In the wake of the recent short-lived blockade on the highways by the Naga Students Federation, the question as to how civil is our civil society has become important once again. Manipur is used to bandhs and blockades but this one left an extremely bad taste in mouth for it was not a protest against the Manipur Police or the Manipur Government. The target was against only a specific community, as if the Manipur Police constitutes only one particular community. The blockade, it may be recalled, was a protest against alleged harassments meted out by a Manipur Police party to three NSF members travelling in a vehicle to Ukhrul to attend the recently concluded Lui-Ngai-Ni festival there. In retrospect, what does now increasingly appear to be the case is, the Naga problem as of today is actually becoming a Manipur problem for on many related issues, Nagaland has remained cool while Manipur burned. In the case of this blockade too, it would have been noticed by all, that there were little or no trouble in the Nagaland sector of the Imphal-Dimapur highway, and all passion of the blockade was confined to the Manipur sector. Again, if the police report on the case has any truth in it, of the three NSF members who were stopped and searched by the police party, two cooperated, one did not. The two who did were from Nagaland. Travellers from Manipur who have been on this highway, which would include practically every one of us, will vouch on how many times their vehicles too had been stopped and searched not just at Manipur Police posts, but also by the Nagaland Armed Police posts, especially the one at Chumukedima, and some would fret they too had been harangued, but nobody has ever blamed Nagaland or Nagas for these, and instead always took these as unwanted but necessary evil of the police establishment anywhere.
Quite obviously, it is axiomatic that in Manipur and indeed the rest of the Northeast, the huge expanse of non-state sector generally termed as the civil society is not always civil. The blockades, bandhs, strikes and many other disruptive activities, often for very sectarian causes, emanate from organizations assuming the mantle of civil society vigilantes. It is also axiomatic that this sector is badly fractured and ethnically riven. The term civil society itself presupposed certain shared democratic values and qualities regardless of religious or community affiliations and these values are what have been relegated into the background in our context. Hence when we talk of students’ community or youth or women, in more ideal situations, there ought not to be any need for prefixing these understandings with community and religion specific qualifications. This however has been far from the truth in the Northeast, and Manipur has been no exception. There is hence very little prospect for generalizing problems and prospects faced by the Northeast.
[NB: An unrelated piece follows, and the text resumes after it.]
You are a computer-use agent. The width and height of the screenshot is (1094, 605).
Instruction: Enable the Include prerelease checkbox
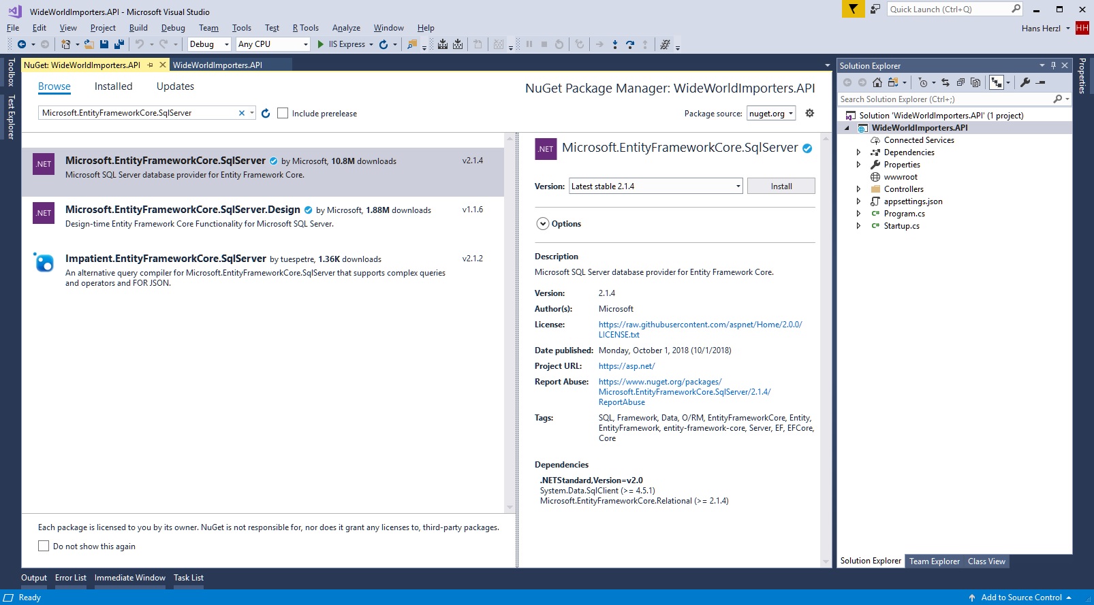283,114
When we say students or youth or women communities, the nomenclatures themselves ought to have been self explanatory. The reality however is quite different in the Northeast where every ethnic community forms its own students, youth, women… organizations, each with very different and more often than not sectarian agendas to pursue. Often again these pursuits of the different “civil society” work at cross purposes, accentuating, rather than solving problems. In Manipur such clashes of sectarian agendas are all too often. As a rule, except for a very few, all civil society bodies here are coloured by ethnic tints. The general understanding of the term becomes split into numerous smaller ethnic specific organizations. Contrast these with organizations on the other extreme of the civil society panorama such as the International Red Cross Society, Reporters Sans Frontiers, Amnesty International, Medicine Sans Frontiers, Greenpeace etc, just to have an idea of the direction civil society organizations in our own midst are heading.
There are indeed ethnic specific problems which are best understood by the individual communities, so a degree of community leaning cannot be avoided. But by and large, there must be a general thread that binds all civil society bodies to more broad-based identities. Our youth must be able to identify, empathize and sympathize with the national and international youth movements. Only when this happens can a reverse flow of the same sentiments become possible. The need of the hour then is for an effort to reconstruct our civil society. We must put our civil society movements on a track that will integrate us to the mainstream of humanity. The ethnic identity upsurge being what it is, we know it is not going to be by any standard easy to go about doing this, but it is one of those very vital and urgent issues at hand we cannot shy away from. It is also the only way we can make our civil society civil in the true sense of the words.